A Global Agricultural Research Partnership

Producing more food using less land: how can science help?

Woman with a recent harvest of rice in the rainfed village of Gorita, Andhra Pradesh, India - photo credit: F. Fiondella (IRI/CCAFS)
The solution to feeding the world’s growing population will have to come from land that is already in use for agricultural purposes – and science will be the answer

Agriculture holds enormous potentials to reduce poverty in the developing world, to strengthen the sustainability of our global food system, and to rebuild and revitalize fragile communities so they can move from dependency to self-sufficiency. But this can only happen if we take scientific innovations and move them along the chain into farmers’ hands and people’s stomachs.

With limitations to the amount of new land that will be available for cultivation in the coming years, Dr Frank Rijsberman believes the solution to feeding the world’s growing population will have to come from land that is already in use for agricultural purposes – and science will be the answer.

“In the 1960-70s the implementation of systems based on growing improved varieties of wheat and rice – varieties that could produce far greater yields and resist disease – coupled with research in the use of fertilizers and in irrigation systems drove the Green Revolution in Asia, Latin America, the Near East and the Middle East. Millions of lives were saved from starvation thanks to these new varieties and cropping practices developed by the International Maize and Wheat Improvement Center and the International Rice Research Institute (two members of the CGIAR Consortium)” Dr Rijsberman said.

“It wasn’t just poor countries and farmers that benefited from the step-change through science. Australia ranks among the top 10 wheat-producing countries in the world and 98% of the area sown to wheat in Australia uses varieties developed by CIMMYT, estimated to have increased the value of outputs from the Australian wheat industry by at least $750 million,” he said.

In terms of the developing world, Dr Rijsberman said agricultural science is already having a powerful impact, in many cases with Australia’s assistance, and more can be done.

“Each year, we add another 75 million or so people to our planet, most residing in the developing world, especially in Asia and Africa. To feed all those people, we will need to increase food production by 70%.

“75% of this additional food will have to come from land already in use for agricultural purposes. So we have to use the land more productively and judiciously.

“Much of the additional food will be produced by small-scale farmers in developing countries, a majority of whom are women. Currently many women are not empowered to fully benefit from biological research and produce far lower yields than in agricultural systems like here in Australia. Therefore we utilize social science to identify how to transform their access to land, capital, training, labor etc so that they are able to boost their yields and better manage their environments.

“Most of the food will be consumed  in developing countries, including the marginal and isolated areas where the poor, and poorest of the poor, tend to live. These are people for whom food equals 80-90% of the household budget, who are particularly vulnerable to food insecurity and to food price spikes.

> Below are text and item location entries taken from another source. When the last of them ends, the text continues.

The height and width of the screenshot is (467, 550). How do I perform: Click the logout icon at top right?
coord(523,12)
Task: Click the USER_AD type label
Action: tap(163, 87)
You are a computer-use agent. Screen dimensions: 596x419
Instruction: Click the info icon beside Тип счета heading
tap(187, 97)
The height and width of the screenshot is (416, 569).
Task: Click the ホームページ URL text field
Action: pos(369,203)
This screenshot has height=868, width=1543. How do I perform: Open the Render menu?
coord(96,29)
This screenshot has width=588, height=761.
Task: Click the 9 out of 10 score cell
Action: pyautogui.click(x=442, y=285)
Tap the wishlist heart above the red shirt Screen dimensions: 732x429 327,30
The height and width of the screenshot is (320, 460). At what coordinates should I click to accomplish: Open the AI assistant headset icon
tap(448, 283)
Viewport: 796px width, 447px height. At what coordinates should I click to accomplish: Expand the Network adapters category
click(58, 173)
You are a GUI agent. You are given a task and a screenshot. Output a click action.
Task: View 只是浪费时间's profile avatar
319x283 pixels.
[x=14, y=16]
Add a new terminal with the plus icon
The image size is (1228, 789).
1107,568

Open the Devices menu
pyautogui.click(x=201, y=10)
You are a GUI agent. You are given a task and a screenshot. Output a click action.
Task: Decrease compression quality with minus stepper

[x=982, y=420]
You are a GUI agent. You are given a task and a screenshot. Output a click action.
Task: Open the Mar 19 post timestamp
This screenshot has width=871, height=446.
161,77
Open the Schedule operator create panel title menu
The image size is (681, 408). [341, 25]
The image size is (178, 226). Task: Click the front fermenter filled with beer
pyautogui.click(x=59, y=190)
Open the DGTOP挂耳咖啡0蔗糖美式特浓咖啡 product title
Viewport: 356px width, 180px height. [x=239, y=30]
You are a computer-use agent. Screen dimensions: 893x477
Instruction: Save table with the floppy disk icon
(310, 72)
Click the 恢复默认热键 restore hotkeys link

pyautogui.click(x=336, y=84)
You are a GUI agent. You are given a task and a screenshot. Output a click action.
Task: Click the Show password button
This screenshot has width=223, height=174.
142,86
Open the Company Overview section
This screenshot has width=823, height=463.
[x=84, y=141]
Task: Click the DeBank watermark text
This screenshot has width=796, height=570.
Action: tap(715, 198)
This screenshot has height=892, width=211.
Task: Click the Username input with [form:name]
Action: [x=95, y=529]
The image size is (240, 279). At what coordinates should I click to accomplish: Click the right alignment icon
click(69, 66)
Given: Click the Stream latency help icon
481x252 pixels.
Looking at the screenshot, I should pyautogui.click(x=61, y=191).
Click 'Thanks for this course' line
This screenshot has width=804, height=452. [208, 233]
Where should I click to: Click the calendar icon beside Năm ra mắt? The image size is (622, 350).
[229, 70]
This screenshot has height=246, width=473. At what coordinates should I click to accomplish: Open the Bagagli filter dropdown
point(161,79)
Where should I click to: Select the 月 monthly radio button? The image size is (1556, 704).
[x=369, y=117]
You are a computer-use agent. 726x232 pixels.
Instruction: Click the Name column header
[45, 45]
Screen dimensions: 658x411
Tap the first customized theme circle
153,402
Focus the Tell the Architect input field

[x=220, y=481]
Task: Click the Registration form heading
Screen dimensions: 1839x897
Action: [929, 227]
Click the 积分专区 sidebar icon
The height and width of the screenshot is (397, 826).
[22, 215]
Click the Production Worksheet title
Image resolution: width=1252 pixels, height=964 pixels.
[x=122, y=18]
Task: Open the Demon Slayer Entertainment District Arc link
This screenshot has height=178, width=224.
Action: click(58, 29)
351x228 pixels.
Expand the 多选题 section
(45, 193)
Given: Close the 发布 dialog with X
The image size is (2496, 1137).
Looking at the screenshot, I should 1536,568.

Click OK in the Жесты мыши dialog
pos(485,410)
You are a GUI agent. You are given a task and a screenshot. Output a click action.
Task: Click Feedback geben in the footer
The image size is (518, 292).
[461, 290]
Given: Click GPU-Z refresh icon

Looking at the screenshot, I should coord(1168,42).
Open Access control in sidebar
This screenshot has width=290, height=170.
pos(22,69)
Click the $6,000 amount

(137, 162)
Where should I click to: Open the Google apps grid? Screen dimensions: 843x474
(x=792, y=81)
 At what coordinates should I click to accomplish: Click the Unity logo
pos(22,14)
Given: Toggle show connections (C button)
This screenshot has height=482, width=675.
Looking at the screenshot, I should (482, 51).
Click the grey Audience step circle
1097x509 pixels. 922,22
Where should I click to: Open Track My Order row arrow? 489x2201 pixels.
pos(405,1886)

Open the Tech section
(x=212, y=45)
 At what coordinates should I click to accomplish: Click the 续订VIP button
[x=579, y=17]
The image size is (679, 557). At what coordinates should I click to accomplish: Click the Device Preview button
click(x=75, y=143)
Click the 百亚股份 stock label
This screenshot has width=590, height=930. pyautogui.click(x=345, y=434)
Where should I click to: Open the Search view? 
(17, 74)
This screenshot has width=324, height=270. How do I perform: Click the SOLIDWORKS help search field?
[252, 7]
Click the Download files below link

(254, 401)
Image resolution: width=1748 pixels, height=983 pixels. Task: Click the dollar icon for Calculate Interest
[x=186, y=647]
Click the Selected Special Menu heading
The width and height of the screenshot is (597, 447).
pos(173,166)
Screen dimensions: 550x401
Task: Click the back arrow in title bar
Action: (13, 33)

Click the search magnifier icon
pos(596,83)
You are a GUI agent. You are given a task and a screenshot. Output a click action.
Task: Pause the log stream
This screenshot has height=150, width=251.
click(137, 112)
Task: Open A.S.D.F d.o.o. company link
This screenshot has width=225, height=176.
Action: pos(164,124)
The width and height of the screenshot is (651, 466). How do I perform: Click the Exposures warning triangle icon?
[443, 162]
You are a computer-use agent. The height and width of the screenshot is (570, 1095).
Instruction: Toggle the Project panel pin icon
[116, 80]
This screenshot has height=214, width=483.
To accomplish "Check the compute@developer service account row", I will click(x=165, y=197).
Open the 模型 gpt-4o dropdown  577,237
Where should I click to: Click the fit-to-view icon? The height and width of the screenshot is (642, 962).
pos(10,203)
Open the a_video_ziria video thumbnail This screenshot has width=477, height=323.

“We have to produce all this additional food in a context of a changing climate, with episodes of extreme weather and unpredictability. So, we must be climate smart and balance food production with environmental protection.

“However, we have learnt over the last 40 years that these changes cannot happen through scientific advance alone. CGIAR is working with partners who can deliver scientific research to farmers and policy makers, be they government extension, local companies, bloggers or finance organizations. Science can help to grow more food with less land and water – through sustainable intensification. However governance and policies are essential to make this possible. Internationally they can particularly help limit food price volatility, regionally they can help manage shared resources such as water in shared river basins, nationally and locally they can help manage land rights and farmers’ access to markets.   We need to work together to increase investment and commitment; develop new talents, and use greater collaborations for synergy and innovation. The new CGIAR is ready – with its strategic portfolio of research programs to make ensure a food secure future for all” he concluded.

Note: related issues of

  • Matching research priorities to future development needs
  • Partnerships for impact
  • Capacity development for impact

will be the focus of the second Global Conference on Agriculture Research for Development, co-organized by GFAR and CGIAR which will start on 29th October in Uruguay.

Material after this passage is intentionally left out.